Label-Efficient Hyperspectral Image Classification via Spectral FiLM Modulation of Low-Level Pretrained Diffusion Features
Yuzhen Hu, Biplab Banerjee, Saurabh Prasad
TL;DR
This work tackles label-efficient hyperspectral image classification by repurposing a frozen diffusion model trained on natural images to extract spatial features, which are then fused with spectral information through FiLM-based modulation. The proposed GeoDiffNet uses low-level diffusion features to generalize across geospatial domains without finetuning, while GeoDiffNet-F adds spectral-conditioned FiLM to enable dynamic multimodal fusion under sparse supervision.
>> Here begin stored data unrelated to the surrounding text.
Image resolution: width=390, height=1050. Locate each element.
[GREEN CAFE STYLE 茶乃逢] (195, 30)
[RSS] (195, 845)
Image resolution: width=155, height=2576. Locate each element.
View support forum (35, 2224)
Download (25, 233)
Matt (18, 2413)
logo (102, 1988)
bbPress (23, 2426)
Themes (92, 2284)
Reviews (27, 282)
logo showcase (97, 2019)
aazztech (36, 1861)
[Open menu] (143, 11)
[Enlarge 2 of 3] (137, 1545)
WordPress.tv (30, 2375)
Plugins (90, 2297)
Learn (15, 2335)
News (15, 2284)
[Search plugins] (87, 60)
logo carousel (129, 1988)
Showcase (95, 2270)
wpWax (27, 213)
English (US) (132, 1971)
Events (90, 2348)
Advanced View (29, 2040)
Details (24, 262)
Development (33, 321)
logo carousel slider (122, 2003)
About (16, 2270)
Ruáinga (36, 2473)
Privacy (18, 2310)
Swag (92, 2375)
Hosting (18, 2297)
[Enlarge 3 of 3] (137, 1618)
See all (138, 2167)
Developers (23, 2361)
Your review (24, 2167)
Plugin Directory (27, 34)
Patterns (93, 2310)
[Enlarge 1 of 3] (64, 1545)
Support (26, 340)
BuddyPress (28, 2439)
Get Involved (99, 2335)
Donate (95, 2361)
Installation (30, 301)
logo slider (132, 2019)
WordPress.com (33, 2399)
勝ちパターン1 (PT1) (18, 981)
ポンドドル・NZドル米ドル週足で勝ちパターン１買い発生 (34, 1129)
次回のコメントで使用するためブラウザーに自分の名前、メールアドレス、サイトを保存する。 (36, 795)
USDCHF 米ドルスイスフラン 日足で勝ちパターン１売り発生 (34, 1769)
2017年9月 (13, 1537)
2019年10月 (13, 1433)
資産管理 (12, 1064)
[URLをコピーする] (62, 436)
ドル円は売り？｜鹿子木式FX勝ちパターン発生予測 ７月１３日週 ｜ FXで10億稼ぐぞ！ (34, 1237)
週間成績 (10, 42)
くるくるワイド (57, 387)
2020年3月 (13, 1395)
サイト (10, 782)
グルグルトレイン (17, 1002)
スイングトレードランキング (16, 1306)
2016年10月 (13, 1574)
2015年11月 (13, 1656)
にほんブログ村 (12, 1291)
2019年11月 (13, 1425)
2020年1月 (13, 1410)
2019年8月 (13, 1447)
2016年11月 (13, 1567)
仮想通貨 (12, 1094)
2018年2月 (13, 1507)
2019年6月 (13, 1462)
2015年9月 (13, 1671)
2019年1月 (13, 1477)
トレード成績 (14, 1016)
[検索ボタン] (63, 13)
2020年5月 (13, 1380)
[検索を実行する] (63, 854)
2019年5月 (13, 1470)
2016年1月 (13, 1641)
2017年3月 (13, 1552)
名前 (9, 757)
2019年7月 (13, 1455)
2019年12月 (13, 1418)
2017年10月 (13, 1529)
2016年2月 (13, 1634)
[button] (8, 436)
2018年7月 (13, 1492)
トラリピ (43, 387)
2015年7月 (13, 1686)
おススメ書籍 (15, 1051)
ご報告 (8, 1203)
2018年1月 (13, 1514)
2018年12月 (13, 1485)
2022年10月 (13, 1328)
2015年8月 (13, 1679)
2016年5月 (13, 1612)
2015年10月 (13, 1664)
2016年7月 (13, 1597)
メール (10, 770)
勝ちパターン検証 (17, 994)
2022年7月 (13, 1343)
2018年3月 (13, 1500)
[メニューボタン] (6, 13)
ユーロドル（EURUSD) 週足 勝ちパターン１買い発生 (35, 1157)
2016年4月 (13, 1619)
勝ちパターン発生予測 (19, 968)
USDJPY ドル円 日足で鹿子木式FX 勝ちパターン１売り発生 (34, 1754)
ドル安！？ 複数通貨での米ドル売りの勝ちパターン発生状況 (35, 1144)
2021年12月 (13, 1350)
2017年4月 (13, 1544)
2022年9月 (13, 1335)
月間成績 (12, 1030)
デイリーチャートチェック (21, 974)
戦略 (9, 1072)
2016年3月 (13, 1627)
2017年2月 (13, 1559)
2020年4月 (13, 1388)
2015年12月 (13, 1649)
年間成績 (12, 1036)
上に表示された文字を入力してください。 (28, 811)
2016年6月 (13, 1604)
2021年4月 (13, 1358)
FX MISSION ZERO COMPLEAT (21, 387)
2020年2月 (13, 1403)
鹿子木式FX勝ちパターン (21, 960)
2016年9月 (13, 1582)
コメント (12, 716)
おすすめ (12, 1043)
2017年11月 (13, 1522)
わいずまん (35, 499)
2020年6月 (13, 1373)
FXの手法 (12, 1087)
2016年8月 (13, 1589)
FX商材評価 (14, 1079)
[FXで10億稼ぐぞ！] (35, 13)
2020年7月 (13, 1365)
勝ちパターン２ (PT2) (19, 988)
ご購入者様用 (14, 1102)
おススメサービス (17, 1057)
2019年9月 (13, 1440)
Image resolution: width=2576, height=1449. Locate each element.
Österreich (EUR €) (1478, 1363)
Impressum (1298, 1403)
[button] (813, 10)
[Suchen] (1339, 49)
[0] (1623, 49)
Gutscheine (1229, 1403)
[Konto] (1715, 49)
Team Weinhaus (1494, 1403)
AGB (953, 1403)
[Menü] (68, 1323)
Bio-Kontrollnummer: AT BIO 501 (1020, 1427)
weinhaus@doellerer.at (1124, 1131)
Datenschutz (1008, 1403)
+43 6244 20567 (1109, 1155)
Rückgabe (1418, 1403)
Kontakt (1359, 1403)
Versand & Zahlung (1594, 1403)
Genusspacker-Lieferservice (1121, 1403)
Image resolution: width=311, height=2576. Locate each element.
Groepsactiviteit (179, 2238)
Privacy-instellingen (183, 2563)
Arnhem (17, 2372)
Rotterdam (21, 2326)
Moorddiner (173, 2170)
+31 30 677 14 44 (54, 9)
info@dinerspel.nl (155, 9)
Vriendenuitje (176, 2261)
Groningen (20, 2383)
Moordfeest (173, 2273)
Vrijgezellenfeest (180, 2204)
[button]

Key findings show that early diffusion timesteps and higher decoder layers yield more transferable spatial features, and that spectral FiLM fusion outperforms baselines on Augsburg and Berlin datasets. The approach demonstrates strong cross-domain transferability and practical potential for remote sensing tasks with limited labeled data, with code made publicly available.
Abstract
Hyperspectral imaging (HSI) enables detailed land cover classification, yet low spatial resolution and sparse annotations pose significant challenges. We present a label-efficient framework that leverages spatial features from a frozen diffusion model pretrained on natural images. Our approach extracts low-level representations from high-resolution decoder layers at early denoising timesteps, which transfer effectively to the low-texture structure of HSI. To integrate spectral and spatial information, we introduce a lightweight FiLM-based fusion module that adaptively modulates frozen spatial features using spectral cues, enabling robust multimodal learning under sparse supervision. Experiments on two recent hyperspectral datasets demonstrate that our method outperforms state-of-the-art approaches using only the provided sparse training labels. Ablation studies further highlight the benefits of diffusion-derived features and spectral-aware fusion. Overall, our results indicate that pretrained diffusion models can support domain-agnostic, label-efficient representation learning for remote sensing and broader scientific imaging tasks.